2019 Symposium Posters

Posters > 2019

Towards trustworthy NLP systems: detecting bias in popular models


Primary Investigator:
Julia (Taylor) Rayz

Project Members
John Phan, Kanishka Misra, Julia Rayz
Recent media coverage of AI applications has shown a growing concern and distrust in the creation of artificial intelligent machines. This work takes a closer look at biases that may be present in word embedding technology, a set of popular techniques used to capture the meaning of words based on distributional hypothesis idea (Harris 1954, Firth 1957). Trustworthy information from NLP systems is crucial to the applications that utilize word embedding technology. In this project, we aim to study the gender bias implicitly present within three forms of popular pretrained word embeddings -- word2vec (Mikolov et al 2013), GloVE (Pennington et al 2014), and FastText (Bojanowski et al 2017).

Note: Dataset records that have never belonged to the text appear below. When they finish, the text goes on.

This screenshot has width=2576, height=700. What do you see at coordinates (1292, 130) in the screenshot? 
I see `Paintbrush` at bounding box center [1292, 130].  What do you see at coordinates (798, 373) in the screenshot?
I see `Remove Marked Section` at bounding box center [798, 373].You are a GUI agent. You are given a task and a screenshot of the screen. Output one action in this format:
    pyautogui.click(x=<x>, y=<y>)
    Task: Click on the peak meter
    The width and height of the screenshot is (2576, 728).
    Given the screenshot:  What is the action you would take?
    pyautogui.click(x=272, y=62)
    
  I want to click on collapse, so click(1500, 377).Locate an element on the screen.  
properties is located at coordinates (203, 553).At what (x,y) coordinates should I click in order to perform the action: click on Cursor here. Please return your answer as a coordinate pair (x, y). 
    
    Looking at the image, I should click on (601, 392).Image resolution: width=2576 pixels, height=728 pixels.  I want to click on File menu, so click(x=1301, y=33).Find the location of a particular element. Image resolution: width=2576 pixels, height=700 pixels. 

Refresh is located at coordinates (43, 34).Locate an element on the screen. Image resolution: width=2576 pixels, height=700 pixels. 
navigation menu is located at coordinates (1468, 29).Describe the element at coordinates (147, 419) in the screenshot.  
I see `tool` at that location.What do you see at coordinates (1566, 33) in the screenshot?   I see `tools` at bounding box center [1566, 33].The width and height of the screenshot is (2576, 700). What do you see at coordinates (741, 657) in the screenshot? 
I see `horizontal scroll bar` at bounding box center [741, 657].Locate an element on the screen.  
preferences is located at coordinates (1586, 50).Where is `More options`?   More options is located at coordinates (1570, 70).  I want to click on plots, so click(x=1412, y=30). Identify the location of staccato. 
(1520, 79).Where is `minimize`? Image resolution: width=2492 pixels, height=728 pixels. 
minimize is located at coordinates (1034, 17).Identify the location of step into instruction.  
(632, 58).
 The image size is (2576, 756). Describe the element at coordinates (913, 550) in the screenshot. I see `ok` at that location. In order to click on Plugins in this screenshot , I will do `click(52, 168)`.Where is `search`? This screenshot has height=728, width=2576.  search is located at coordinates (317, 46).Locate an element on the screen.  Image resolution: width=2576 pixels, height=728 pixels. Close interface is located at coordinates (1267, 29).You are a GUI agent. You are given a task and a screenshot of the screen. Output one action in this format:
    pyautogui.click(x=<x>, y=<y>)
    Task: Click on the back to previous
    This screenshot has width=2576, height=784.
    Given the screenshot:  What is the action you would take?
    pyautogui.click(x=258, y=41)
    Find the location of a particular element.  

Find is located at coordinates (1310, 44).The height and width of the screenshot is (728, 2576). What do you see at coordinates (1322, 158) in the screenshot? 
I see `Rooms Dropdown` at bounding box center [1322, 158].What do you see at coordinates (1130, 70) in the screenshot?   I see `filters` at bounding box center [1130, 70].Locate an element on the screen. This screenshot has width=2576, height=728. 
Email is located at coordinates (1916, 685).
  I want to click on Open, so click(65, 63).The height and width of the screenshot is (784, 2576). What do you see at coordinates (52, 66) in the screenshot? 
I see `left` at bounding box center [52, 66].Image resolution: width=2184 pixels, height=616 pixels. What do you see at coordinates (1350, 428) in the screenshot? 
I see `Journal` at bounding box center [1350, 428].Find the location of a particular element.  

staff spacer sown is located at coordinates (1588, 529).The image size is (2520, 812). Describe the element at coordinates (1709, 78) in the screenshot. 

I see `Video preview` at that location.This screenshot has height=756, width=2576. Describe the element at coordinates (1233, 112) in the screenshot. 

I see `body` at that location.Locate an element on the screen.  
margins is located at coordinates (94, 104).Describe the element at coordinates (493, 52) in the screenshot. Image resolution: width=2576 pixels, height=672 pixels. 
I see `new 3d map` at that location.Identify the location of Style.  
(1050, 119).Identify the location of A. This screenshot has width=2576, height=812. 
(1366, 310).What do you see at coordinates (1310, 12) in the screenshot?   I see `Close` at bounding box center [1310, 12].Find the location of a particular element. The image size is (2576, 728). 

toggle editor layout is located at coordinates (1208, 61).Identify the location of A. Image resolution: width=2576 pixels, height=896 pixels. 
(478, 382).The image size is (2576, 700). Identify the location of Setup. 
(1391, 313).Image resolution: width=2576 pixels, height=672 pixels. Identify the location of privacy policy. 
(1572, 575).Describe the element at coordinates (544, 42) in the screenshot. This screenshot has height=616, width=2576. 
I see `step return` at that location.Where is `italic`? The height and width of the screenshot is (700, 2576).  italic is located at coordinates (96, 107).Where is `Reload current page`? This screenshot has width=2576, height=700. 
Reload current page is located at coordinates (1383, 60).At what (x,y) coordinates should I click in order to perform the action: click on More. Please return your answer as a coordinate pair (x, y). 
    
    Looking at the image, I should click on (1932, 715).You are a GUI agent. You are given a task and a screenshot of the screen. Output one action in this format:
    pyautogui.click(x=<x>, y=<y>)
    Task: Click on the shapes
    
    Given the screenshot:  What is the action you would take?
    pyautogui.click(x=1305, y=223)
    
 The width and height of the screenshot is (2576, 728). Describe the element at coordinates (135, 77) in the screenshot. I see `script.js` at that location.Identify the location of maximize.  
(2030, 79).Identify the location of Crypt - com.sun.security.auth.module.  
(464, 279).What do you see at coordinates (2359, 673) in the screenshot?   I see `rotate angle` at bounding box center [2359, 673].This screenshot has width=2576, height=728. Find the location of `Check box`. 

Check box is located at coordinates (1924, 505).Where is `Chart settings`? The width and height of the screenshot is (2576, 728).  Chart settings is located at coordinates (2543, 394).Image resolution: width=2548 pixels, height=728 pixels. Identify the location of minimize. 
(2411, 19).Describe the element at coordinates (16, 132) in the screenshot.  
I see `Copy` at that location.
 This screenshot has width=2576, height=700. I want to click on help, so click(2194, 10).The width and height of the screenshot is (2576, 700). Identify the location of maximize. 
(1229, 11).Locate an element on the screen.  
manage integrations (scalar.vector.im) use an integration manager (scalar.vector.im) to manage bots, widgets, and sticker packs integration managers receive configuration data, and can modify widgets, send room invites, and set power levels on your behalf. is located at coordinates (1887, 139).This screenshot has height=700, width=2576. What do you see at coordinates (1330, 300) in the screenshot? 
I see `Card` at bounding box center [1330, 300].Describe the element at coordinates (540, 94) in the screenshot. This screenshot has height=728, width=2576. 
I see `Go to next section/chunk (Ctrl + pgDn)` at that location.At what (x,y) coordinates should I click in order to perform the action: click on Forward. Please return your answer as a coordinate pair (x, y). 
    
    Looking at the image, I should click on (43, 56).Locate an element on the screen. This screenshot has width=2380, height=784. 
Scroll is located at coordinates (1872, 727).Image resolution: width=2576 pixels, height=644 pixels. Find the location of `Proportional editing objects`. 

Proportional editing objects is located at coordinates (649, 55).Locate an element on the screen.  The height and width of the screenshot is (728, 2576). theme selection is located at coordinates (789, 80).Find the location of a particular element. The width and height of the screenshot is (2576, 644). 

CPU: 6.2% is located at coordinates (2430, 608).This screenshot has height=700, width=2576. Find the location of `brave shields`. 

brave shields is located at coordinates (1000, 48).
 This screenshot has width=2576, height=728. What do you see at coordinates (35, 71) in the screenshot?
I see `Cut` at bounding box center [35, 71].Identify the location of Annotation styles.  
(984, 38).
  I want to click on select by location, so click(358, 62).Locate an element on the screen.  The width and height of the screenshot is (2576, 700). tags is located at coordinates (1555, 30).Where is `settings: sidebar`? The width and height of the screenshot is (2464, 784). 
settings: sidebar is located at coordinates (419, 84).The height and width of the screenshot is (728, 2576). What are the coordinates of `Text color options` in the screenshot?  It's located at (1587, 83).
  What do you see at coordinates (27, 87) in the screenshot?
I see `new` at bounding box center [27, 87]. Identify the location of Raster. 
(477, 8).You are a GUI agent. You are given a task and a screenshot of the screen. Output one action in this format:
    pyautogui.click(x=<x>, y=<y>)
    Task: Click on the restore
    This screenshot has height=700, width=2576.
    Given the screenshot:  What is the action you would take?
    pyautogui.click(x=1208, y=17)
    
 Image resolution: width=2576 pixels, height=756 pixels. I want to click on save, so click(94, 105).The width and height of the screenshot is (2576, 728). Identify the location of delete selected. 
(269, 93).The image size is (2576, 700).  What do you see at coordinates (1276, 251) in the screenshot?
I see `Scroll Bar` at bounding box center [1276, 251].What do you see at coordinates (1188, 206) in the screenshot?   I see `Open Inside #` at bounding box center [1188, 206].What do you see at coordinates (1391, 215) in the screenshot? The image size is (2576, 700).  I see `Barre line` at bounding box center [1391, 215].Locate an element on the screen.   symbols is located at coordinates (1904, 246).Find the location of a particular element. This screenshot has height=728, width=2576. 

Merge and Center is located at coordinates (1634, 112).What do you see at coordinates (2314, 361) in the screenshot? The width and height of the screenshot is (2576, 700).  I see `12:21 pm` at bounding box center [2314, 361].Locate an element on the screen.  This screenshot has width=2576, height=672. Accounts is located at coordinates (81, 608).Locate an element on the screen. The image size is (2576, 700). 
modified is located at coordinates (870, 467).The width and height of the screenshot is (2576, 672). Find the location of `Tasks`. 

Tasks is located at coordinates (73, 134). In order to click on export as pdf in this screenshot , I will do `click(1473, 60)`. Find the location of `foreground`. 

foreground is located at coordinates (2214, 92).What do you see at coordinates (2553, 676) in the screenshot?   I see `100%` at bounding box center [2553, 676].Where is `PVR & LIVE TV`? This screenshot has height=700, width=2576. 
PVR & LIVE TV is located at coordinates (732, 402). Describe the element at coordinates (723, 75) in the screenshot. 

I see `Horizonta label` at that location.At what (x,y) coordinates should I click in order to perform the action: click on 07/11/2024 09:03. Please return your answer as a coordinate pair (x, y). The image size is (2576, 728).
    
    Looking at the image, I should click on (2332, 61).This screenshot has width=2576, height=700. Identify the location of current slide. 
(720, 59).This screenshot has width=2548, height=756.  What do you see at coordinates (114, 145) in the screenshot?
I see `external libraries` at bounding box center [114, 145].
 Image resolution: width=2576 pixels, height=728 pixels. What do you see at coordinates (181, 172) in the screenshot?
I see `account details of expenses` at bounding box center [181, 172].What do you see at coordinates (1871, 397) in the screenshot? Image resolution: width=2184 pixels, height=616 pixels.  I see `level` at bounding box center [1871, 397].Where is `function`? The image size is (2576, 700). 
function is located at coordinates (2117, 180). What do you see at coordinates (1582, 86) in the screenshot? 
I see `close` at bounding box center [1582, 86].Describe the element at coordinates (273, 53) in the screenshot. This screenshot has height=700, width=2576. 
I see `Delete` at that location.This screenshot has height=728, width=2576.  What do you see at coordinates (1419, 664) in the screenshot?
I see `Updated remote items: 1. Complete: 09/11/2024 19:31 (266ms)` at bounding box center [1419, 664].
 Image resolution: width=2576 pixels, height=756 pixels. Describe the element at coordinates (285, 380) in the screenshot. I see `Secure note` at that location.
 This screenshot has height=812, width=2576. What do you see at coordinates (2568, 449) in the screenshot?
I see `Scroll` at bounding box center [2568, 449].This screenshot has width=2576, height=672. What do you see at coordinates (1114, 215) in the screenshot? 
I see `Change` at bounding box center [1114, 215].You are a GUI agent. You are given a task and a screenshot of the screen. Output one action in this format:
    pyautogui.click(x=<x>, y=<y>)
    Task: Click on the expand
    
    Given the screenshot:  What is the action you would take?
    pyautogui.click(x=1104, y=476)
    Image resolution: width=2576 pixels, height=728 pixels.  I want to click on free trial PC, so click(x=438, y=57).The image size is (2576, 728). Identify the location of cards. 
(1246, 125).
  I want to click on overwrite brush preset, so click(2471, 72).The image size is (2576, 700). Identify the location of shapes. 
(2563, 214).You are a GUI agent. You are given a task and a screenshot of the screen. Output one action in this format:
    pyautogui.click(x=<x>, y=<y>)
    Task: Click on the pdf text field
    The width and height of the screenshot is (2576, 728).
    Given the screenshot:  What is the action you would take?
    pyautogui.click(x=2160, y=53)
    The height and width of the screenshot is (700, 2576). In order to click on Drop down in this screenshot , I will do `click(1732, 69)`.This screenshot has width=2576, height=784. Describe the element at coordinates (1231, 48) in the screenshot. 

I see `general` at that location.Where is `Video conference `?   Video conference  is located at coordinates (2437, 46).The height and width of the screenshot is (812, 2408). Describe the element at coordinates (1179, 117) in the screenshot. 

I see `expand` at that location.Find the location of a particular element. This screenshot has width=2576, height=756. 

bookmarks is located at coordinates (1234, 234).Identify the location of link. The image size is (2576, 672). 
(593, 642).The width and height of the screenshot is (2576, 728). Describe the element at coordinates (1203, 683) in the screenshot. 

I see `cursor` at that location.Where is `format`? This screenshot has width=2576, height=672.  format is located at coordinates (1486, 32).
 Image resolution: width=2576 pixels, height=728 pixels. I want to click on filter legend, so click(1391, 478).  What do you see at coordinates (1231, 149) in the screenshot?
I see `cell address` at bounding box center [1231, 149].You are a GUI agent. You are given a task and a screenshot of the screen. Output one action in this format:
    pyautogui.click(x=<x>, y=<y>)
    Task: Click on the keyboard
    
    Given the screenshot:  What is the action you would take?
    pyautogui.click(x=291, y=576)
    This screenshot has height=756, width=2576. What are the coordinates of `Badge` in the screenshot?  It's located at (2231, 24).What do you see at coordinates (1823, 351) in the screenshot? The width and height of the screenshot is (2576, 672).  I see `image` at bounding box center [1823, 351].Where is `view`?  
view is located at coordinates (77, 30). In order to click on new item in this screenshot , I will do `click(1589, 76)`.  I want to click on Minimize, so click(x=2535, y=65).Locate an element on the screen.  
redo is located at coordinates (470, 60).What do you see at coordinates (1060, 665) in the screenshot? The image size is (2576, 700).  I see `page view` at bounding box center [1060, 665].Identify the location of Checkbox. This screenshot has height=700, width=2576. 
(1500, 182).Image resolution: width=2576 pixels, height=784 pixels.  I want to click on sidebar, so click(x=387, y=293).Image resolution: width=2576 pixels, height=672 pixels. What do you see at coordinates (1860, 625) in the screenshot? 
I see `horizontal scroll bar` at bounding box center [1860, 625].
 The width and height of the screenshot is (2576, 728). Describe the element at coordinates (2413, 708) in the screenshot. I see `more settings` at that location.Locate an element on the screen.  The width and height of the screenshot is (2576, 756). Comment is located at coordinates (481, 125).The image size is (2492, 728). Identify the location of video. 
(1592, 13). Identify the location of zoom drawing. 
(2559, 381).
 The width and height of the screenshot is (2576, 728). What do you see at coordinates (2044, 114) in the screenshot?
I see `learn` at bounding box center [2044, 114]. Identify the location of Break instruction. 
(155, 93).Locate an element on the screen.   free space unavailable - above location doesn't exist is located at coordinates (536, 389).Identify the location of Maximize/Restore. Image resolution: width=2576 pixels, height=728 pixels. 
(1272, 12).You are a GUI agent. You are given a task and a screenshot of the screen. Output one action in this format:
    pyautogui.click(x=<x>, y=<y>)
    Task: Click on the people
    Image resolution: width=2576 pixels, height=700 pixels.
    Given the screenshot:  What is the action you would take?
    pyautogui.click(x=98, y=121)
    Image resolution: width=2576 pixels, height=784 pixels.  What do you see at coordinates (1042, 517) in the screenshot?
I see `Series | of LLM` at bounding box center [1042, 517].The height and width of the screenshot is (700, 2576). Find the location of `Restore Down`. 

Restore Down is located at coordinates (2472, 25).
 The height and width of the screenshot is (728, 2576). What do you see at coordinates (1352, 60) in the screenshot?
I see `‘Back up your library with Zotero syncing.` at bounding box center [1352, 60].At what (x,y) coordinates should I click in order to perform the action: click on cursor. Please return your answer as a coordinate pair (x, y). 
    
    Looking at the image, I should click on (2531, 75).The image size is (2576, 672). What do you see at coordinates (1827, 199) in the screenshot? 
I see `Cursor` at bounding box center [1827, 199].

Previous attempts at identifying and eliminating bias have shown to be ineffective (Gonen & Goldberg 2019). The question to be answered is how much bias is there? We use a support vector machine classifier (SVM) trained on 300 dimensional vectors of strictly gendered nouns (e.g., man, woman, girl, boy), with each dimension being a feature within the classification algorithm. SVM is used to determine the two most salient features from the vector space for each set of pretrained word embeddings. The algorithm is then tasked to classify potential gender of neutral words -- e.g., homemaker, boss, programmer. Results of our methods are consistent with previous work in identifying gender bias within word embeddings using other means (i.e., Bolukbasi et al 2016), and shows bias in word representation.